Archive for shrinkage estimation

Posted in Statistics, University life with tags , , , , , , , , , , , , on November 15, 2012 by xi'an

Following in the reading classics series, my Master students in the Reading Classics Seminar course, listened today to Kaniav Kamary analysis of Denis Lindley’s and Adrian Smith’s 1972 linear Bayes paper Bayes Estimates for the Linear Model in JRSS Series B. Here are her (Beamer) slides

At a first (mathematical) level this is an easier paper in the list, because it relies on linear algebra and normal conditioning. Of course, this is not the reason why Bayes Estimates for the Linear Model is in the list and how it impacted the field. It is indeed one of the first expositions on hierarchical Bayes programming, with some bits of empirical Bayes shortcuts when computation got a wee in the way. (Remember, this is 1972, when shrinkage estimation and its empirical Bayes motivations is in full blast…and—despite Hstings’ 1970 Biometrika paper—MCMC is yet to be imagined, except maybe by Julian Besag!) So, at secondary and tertiary levels, it is again hard to discuss, esp. with Kaniav’s low fluency in English. For instance, a major concept in the paper is exchangeability, not such a surprise given Adrian Smith’s translation of de Finetti into English. But this is a hard concept if only looking at the algebra within the paper, as a motivation for exchangeability and partial exchangeability (and hierarchical models) comes from applied fields like animal breeding (as in Sørensen and Gianola’s book). Otherwise, piling normal priors on top of normal priors is lost on the students. An objection from a 2012 reader is also that the assumption of exchangeability on the parameters of a regression model does not really make sense when the regressors are not normalised (this is linked to yesterday’s nefarious post!): I much prefer the presentation we make of the linear model in Chapter 3 of our Bayesian Core. Based on Arnold Zellner‘s g-prior. An interesting question from one student was whether or not this paper still had any relevance, other than historical. I was a bit at a loss on how to answer as, again, at a first level, the algebra was somehow natural and, at a statistical level, less informative priors could be used. However, the idea of grouping parameters together in partial exchangeability clusters remained quite appealing and bound to provide gains in precision….
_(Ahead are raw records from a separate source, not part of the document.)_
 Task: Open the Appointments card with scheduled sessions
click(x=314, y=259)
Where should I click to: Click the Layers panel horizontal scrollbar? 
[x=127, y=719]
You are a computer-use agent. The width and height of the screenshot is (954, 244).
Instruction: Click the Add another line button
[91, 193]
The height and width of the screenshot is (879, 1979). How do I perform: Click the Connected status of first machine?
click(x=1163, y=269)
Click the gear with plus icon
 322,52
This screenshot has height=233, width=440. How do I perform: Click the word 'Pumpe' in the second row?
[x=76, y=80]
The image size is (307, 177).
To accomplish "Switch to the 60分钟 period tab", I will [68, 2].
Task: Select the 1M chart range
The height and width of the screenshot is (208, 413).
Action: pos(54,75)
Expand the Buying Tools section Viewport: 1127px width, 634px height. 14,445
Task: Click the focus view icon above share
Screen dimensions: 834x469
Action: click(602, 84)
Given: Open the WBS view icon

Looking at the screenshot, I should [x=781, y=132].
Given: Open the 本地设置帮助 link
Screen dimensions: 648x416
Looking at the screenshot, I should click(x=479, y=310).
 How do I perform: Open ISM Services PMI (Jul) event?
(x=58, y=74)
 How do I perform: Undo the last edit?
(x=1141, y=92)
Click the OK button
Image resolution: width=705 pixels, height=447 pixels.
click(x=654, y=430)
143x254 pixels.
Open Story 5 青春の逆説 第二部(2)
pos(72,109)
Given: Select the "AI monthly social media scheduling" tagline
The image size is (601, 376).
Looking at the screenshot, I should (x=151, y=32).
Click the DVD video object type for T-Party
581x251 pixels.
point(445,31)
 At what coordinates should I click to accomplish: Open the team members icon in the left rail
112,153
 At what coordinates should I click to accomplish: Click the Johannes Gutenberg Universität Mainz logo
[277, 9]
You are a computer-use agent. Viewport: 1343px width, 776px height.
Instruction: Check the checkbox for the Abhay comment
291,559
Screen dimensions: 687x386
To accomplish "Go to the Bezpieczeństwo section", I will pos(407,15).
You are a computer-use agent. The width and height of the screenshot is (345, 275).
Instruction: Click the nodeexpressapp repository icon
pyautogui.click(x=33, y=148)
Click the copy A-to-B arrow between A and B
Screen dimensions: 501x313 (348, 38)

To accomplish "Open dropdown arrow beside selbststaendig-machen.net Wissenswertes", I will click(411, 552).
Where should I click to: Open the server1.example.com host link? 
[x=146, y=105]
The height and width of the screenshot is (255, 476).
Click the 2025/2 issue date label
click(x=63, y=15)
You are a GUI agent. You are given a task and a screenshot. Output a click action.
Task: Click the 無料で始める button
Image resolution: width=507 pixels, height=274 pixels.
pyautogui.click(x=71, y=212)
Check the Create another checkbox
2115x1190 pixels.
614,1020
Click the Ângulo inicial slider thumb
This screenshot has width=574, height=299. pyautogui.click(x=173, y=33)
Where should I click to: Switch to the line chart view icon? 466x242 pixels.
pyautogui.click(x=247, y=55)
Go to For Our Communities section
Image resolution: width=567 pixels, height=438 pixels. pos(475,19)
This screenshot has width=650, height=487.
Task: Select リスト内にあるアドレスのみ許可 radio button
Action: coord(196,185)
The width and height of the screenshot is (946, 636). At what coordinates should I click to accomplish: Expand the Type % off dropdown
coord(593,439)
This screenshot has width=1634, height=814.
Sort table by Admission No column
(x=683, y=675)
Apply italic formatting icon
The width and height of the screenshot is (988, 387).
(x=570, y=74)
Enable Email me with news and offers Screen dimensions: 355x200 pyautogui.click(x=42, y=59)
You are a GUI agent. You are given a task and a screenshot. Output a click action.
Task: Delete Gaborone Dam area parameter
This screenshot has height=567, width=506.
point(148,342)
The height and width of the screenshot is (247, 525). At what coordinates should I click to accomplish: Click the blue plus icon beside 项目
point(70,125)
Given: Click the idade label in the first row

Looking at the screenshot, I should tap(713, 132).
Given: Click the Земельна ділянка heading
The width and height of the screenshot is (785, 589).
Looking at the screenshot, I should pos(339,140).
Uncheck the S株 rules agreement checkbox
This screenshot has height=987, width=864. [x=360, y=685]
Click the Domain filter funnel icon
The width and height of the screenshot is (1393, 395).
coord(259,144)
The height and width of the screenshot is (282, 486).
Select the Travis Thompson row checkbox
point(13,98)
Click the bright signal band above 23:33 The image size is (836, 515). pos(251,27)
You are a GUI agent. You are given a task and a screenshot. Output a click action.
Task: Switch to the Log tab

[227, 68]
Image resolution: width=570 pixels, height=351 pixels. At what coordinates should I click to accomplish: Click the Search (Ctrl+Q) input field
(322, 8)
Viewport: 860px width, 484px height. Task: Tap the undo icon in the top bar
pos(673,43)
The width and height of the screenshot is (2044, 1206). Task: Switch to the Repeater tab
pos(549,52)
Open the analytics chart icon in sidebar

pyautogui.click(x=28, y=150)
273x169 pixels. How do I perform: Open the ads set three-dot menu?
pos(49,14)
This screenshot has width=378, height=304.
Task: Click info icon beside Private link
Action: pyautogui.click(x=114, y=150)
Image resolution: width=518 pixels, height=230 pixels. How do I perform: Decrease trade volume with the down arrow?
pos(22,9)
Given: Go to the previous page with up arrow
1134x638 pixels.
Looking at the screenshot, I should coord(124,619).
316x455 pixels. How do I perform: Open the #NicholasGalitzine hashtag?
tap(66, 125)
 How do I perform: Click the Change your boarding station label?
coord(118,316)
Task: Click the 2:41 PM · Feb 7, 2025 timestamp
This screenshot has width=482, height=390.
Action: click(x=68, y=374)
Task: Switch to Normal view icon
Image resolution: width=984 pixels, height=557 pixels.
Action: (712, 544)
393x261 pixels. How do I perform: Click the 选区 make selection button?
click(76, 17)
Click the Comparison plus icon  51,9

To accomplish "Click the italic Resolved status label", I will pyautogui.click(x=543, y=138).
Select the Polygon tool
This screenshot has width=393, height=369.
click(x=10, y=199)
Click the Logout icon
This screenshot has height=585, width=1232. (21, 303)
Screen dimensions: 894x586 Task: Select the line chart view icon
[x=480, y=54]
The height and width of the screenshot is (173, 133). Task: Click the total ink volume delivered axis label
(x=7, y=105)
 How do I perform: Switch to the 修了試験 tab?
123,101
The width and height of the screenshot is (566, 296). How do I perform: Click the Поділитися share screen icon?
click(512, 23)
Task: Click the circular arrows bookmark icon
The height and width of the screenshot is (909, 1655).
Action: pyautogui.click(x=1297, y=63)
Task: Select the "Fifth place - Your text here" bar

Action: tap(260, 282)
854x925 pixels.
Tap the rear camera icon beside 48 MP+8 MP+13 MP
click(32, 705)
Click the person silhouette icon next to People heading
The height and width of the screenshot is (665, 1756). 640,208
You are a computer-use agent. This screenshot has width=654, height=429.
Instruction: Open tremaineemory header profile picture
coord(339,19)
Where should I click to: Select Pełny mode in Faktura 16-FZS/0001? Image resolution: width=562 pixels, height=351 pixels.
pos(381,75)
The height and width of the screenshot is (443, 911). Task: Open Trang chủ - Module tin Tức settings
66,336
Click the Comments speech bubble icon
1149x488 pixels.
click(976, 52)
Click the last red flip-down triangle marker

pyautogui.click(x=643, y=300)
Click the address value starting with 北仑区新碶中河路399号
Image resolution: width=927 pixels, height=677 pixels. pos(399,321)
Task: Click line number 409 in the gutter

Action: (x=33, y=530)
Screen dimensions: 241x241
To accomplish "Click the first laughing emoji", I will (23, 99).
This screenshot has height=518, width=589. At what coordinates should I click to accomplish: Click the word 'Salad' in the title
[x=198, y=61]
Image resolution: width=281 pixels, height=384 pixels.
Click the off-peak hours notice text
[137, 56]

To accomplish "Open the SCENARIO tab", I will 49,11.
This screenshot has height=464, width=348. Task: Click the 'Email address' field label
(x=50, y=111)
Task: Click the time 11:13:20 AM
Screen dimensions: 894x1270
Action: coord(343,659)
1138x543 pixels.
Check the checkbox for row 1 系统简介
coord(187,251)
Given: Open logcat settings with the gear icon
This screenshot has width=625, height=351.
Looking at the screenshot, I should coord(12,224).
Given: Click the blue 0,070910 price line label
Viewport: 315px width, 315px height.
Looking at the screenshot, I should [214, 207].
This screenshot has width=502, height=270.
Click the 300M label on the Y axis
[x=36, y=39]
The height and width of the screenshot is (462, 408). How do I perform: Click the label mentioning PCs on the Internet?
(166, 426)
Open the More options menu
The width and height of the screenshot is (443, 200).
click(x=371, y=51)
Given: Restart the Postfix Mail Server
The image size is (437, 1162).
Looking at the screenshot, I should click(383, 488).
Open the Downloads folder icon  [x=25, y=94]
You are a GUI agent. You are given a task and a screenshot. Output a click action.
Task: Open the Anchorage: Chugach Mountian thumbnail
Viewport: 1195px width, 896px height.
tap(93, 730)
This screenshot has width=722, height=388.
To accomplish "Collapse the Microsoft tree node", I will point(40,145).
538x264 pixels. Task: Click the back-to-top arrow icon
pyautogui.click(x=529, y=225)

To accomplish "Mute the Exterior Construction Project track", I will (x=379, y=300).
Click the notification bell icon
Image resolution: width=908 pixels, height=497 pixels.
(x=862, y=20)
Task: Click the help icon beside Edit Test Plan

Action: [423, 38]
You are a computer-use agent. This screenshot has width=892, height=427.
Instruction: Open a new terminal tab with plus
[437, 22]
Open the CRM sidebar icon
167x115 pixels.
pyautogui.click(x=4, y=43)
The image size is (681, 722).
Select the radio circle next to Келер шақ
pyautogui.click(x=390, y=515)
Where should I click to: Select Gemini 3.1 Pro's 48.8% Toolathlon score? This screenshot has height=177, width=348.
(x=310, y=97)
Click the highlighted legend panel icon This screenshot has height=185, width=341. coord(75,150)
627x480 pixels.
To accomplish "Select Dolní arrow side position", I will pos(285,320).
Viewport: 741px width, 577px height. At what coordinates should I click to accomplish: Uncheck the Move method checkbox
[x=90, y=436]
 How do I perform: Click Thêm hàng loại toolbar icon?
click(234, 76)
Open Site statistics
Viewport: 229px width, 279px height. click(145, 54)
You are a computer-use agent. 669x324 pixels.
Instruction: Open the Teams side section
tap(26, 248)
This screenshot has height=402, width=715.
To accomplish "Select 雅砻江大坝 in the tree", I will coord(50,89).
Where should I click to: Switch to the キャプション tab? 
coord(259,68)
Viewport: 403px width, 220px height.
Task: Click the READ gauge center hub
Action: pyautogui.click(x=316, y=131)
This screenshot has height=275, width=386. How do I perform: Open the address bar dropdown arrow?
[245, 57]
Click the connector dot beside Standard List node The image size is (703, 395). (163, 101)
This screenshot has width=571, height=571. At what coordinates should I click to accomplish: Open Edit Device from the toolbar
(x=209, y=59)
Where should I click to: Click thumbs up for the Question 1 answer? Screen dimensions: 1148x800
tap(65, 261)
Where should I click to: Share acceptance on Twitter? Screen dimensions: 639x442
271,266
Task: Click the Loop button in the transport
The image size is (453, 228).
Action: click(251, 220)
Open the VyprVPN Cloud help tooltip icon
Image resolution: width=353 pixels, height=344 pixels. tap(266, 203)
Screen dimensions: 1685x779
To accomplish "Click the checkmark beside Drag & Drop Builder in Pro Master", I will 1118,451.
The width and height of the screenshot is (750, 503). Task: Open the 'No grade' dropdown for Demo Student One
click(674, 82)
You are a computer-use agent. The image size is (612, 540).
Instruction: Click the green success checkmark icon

Posted in Statistics, University life with tags , , , , , , , , , , , on November 8, 2012 by xi'an

Following last week read of Hartigan and Wong’s 1979 K-Means Clustering Algorithm, my Master students in the Reading Classics Seminar course, listened today to Agnė Ulčinaitė covering Rob Tibshirani‘s original LASSO paper Regression shrinkage and selection via the lasso in JRSS Series B. Here are her (Beamer) slides

Again not the easiest paper in the list, again mostly algorithmic and requiring some background on how it impacted the field. Even though Agnė also went through the Elements of Statistical Learning by Hastie, Friedman and Tibshirani, it was hard to get away from the paper to analyse more widely the importance of the paper, the connection with the Bayesian (linear) literature of the 70′s, its algorithmic and inferential aspects, like the computational cost, and the recent extensions like Bayesian LASSO. Or the issue of handling n<p models. Remember that one of the S in LASSO stands for shrinkage: it was quite pleasant to hear again about ridge estimators and Stein’s unbiased estimator of the risk, as those were themes of my Ph.D. thesis… (I hope the students do not get discouraged by the complexity of those papers: there were fewer questions and fewer students this time. Next week, the compass will move to the Bayesian pole with a talk on Lindley and Smith’s 1973 linear Bayes paper by one of my PhD students.)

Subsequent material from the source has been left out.